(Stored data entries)
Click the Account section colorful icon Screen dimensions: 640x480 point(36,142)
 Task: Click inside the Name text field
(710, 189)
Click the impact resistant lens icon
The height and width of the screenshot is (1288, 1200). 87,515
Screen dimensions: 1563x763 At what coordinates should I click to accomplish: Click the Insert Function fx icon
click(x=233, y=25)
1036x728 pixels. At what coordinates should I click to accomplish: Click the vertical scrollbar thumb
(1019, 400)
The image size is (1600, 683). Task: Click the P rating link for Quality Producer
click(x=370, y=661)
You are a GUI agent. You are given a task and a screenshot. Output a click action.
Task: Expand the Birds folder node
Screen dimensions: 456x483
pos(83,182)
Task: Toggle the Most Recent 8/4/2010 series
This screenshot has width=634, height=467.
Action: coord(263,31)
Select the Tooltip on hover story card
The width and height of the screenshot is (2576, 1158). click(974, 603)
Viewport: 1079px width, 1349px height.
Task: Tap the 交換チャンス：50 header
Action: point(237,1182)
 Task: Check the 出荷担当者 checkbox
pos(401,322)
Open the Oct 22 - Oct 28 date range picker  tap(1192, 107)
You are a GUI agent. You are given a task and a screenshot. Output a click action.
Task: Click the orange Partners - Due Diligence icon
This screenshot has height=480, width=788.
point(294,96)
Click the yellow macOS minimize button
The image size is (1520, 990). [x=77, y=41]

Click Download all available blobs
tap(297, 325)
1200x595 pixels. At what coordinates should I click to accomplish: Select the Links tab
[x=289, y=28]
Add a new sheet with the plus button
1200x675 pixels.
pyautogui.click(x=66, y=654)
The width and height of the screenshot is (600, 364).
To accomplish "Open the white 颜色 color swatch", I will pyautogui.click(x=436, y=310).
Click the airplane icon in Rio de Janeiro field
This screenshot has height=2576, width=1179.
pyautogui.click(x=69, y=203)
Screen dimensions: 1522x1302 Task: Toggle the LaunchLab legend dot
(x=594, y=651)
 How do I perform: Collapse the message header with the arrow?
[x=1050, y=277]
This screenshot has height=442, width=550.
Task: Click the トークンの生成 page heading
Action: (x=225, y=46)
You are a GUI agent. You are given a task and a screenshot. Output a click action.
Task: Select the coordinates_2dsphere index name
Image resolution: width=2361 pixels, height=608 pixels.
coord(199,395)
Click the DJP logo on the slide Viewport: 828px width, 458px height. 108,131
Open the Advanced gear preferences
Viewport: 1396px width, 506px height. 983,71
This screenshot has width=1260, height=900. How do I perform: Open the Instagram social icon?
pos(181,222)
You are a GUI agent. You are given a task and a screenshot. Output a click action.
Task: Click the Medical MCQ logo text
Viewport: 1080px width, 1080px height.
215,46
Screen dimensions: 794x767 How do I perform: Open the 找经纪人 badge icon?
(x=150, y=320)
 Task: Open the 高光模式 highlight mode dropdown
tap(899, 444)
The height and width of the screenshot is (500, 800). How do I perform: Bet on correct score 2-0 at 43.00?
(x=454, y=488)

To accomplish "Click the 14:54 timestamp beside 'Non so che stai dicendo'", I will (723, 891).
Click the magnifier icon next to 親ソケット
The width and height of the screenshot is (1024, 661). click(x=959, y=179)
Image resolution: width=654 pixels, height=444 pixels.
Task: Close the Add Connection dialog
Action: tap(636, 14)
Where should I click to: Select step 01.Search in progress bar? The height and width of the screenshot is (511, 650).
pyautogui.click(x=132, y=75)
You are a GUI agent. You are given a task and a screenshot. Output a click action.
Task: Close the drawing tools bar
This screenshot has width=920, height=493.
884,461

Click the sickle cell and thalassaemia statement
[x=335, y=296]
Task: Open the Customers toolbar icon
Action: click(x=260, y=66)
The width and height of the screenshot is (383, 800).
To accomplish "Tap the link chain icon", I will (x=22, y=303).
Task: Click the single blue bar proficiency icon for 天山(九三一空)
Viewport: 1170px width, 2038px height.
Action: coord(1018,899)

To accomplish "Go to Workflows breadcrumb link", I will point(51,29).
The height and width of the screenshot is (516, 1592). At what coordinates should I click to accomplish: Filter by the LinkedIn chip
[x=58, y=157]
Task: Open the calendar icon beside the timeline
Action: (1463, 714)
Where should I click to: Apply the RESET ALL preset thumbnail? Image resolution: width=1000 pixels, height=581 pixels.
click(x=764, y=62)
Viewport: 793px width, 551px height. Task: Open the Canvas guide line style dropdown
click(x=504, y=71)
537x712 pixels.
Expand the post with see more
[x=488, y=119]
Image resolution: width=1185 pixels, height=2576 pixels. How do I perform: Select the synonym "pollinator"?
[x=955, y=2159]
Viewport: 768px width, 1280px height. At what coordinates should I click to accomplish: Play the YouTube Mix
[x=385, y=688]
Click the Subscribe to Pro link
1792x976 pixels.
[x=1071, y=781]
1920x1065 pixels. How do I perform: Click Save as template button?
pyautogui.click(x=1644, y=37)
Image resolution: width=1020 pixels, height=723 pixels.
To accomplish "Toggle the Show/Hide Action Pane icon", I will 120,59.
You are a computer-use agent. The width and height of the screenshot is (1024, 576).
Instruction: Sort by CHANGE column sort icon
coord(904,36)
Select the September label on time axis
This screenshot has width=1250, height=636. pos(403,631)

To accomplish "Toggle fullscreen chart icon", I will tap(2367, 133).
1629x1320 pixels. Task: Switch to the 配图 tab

◆ PROBLEM ◆
Please retype all of the data above exactly as it appears.

◆ SOLUTION ◆
Click the Account section colorful icon Screen dimensions: 640x480 point(36,142)
 Task: Click inside the Name text field
(710, 189)
Click the impact resistant lens icon
The height and width of the screenshot is (1288, 1200). 87,515
Screen dimensions: 1563x763 At what coordinates should I click to accomplish: Click the Insert Function fx icon
click(x=233, y=25)
1036x728 pixels. At what coordinates should I click to accomplish: Click the vertical scrollbar thumb
(1019, 400)
The image size is (1600, 683). Task: Click the P rating link for Quality Producer
click(x=370, y=661)
You are a GUI agent. You are given a task and a screenshot. Output a click action.
Task: Expand the Birds folder node
Screen dimensions: 456x483
pos(83,182)
Task: Toggle the Most Recent 8/4/2010 series
This screenshot has width=634, height=467.
Action: coord(263,31)
Select the Tooltip on hover story card
The width and height of the screenshot is (2576, 1158). click(974, 603)
Viewport: 1079px width, 1349px height.
Task: Tap the 交換チャンス：50 header
Action: point(237,1182)
 Task: Check the 出荷担当者 checkbox
pos(401,322)
Open the Oct 22 - Oct 28 date range picker  tap(1192, 107)
You are a GUI agent. You are given a task and a screenshot. Output a click action.
Task: Click the orange Partners - Due Diligence icon
This screenshot has height=480, width=788.
point(294,96)
Click the yellow macOS minimize button
The image size is (1520, 990). [x=77, y=41]

Click Download all available blobs
tap(297, 325)
1200x595 pixels. At what coordinates should I click to accomplish: Select the Links tab
[x=289, y=28]
Add a new sheet with the plus button
1200x675 pixels.
pyautogui.click(x=66, y=654)
The width and height of the screenshot is (600, 364).
To accomplish "Open the white 颜色 color swatch", I will pyautogui.click(x=436, y=310).
Click the airplane icon in Rio de Janeiro field
This screenshot has height=2576, width=1179.
pyautogui.click(x=69, y=203)
Screen dimensions: 1522x1302 Task: Toggle the LaunchLab legend dot
(x=594, y=651)
 How do I perform: Collapse the message header with the arrow?
[x=1050, y=277]
This screenshot has height=442, width=550.
Task: Click the トークンの生成 page heading
Action: (x=225, y=46)
You are a GUI agent. You are given a task and a screenshot. Output a click action.
Task: Select the coordinates_2dsphere index name
Image resolution: width=2361 pixels, height=608 pixels.
coord(199,395)
Click the DJP logo on the slide Viewport: 828px width, 458px height. 108,131
Open the Advanced gear preferences
Viewport: 1396px width, 506px height. 983,71
This screenshot has width=1260, height=900. How do I perform: Open the Instagram social icon?
pos(181,222)
You are a GUI agent. You are given a task and a screenshot. Output a click action.
Task: Click the Medical MCQ logo text
Viewport: 1080px width, 1080px height.
215,46
Screen dimensions: 794x767 How do I perform: Open the 找经纪人 badge icon?
(x=150, y=320)
 Task: Open the 高光模式 highlight mode dropdown
tap(899, 444)
The height and width of the screenshot is (500, 800). How do I perform: Bet on correct score 2-0 at 43.00?
(x=454, y=488)

To accomplish "Click the 14:54 timestamp beside 'Non so che stai dicendo'", I will (723, 891).
Click the magnifier icon next to 親ソケット
The width and height of the screenshot is (1024, 661). click(x=959, y=179)
Image resolution: width=654 pixels, height=444 pixels.
Task: Close the Add Connection dialog
Action: tap(636, 14)
Where should I click to: Select step 01.Search in progress bar? The height and width of the screenshot is (511, 650).
pyautogui.click(x=132, y=75)
You are a GUI agent. You are given a task and a screenshot. Output a click action.
Task: Close the drawing tools bar
This screenshot has width=920, height=493.
884,461

Click the sickle cell and thalassaemia statement
[x=335, y=296]
Task: Open the Customers toolbar icon
Action: click(x=260, y=66)
The width and height of the screenshot is (383, 800).
To accomplish "Tap the link chain icon", I will (x=22, y=303).
Task: Click the single blue bar proficiency icon for 天山(九三一空)
Viewport: 1170px width, 2038px height.
Action: coord(1018,899)

To accomplish "Go to Workflows breadcrumb link", I will point(51,29).
The height and width of the screenshot is (516, 1592). At what coordinates should I click to accomplish: Filter by the LinkedIn chip
[x=58, y=157]
Task: Open the calendar icon beside the timeline
Action: (1463, 714)
Where should I click to: Apply the RESET ALL preset thumbnail? Image resolution: width=1000 pixels, height=581 pixels.
click(x=764, y=62)
Viewport: 793px width, 551px height. Task: Open the Canvas guide line style dropdown
click(x=504, y=71)
537x712 pixels.
Expand the post with see more
[x=488, y=119]
Image resolution: width=1185 pixels, height=2576 pixels. How do I perform: Select the synonym "pollinator"?
[x=955, y=2159]
Viewport: 768px width, 1280px height. At what coordinates should I click to accomplish: Play the YouTube Mix
[x=385, y=688]
Click the Subscribe to Pro link
1792x976 pixels.
[x=1071, y=781]
1920x1065 pixels. How do I perform: Click Save as template button?
pyautogui.click(x=1644, y=37)
Image resolution: width=1020 pixels, height=723 pixels.
To accomplish "Toggle the Show/Hide Action Pane icon", I will 120,59.
You are a computer-use agent. The width and height of the screenshot is (1024, 576).
Instruction: Sort by CHANGE column sort icon
coord(904,36)
Select the September label on time axis
This screenshot has width=1250, height=636. pos(403,631)

To accomplish "Toggle fullscreen chart icon", I will tap(2367, 133).
1629x1320 pixels. Task: Switch to the 配图 tab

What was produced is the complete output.